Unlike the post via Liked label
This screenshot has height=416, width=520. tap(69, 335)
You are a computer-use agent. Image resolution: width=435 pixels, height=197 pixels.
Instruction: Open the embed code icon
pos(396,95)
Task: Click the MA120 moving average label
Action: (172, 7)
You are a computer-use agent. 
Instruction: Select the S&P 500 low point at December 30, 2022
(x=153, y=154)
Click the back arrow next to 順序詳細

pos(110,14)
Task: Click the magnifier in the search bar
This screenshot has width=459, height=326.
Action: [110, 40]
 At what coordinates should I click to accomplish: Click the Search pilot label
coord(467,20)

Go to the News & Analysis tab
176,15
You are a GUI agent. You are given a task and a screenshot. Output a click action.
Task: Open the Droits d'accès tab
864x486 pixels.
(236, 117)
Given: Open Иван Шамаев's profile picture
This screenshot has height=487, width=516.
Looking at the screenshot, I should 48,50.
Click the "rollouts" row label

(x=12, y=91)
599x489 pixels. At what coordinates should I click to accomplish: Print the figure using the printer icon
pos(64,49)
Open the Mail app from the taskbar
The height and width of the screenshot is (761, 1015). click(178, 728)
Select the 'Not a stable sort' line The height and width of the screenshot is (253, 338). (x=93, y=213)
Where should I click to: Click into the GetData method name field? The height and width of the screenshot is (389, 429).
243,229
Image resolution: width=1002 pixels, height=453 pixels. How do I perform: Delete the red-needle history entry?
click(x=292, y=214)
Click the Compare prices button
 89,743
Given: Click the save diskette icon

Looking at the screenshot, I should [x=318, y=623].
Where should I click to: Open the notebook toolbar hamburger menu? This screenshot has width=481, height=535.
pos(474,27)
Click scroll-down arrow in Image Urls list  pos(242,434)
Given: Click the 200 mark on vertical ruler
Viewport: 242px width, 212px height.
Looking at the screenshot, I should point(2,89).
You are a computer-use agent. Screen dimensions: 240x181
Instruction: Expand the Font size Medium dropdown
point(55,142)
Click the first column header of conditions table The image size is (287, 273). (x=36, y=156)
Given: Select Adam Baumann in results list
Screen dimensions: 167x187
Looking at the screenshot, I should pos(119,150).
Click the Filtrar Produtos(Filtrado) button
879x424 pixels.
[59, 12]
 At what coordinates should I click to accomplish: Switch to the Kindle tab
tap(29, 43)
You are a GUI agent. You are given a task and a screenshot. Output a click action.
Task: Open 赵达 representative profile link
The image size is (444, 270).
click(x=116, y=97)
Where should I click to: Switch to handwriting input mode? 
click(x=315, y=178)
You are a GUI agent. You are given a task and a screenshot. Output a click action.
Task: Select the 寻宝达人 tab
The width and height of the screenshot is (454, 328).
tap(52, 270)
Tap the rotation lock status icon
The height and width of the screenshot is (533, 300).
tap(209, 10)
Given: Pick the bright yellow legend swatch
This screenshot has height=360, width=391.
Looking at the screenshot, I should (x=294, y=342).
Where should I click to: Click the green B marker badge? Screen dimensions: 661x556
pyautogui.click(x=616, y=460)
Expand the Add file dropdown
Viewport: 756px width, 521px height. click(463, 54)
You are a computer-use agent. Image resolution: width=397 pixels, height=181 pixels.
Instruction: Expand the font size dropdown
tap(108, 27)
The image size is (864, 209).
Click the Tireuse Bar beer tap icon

● ASSIGNED TASK
Transcribe the opening lines of the listing exactly, please. Stop after the line that contains "You are a computer-use agent. Screen".

● RESULT FOR THIS TASK
Unlike the post via Liked label
This screenshot has height=416, width=520. tap(69, 335)
You are a computer-use agent. Image resolution: width=435 pixels, height=197 pixels.
Instruction: Open the embed code icon
pos(396,95)
Task: Click the MA120 moving average label
Action: (172, 7)
You are a computer-use agent. 
Instruction: Select the S&P 500 low point at December 30, 2022
(x=153, y=154)
Click the back arrow next to 順序詳細

pos(110,14)
Task: Click the magnifier in the search bar
This screenshot has width=459, height=326.
Action: [110, 40]
 At what coordinates should I click to accomplish: Click the Search pilot label
coord(467,20)

Go to the News & Analysis tab
176,15
You are a GUI agent. You are given a task and a screenshot. Output a click action.
Task: Open the Droits d'accès tab
864x486 pixels.
(236, 117)
Given: Open Иван Шамаев's profile picture
This screenshot has height=487, width=516.
Looking at the screenshot, I should 48,50.
Click the "rollouts" row label

(x=12, y=91)
599x489 pixels. At what coordinates should I click to accomplish: Print the figure using the printer icon
pos(64,49)
Open the Mail app from the taskbar
The height and width of the screenshot is (761, 1015). click(178, 728)
Select the 'Not a stable sort' line The height and width of the screenshot is (253, 338). (x=93, y=213)
Where should I click to: Click into the GetData method name field? The height and width of the screenshot is (389, 429).
243,229
Image resolution: width=1002 pixels, height=453 pixels. How do I perform: Delete the red-needle history entry?
click(x=292, y=214)
Click the Compare prices button
 89,743
Given: Click the save diskette icon

Looking at the screenshot, I should [x=318, y=623].
Where should I click to: Open the notebook toolbar hamburger menu? This screenshot has width=481, height=535.
pos(474,27)
Click scroll-down arrow in Image Urls list  pos(242,434)
Given: Click the 200 mark on vertical ruler
Viewport: 242px width, 212px height.
Looking at the screenshot, I should point(2,89).
You are a computer-use agent. Screen dimensions: 240x181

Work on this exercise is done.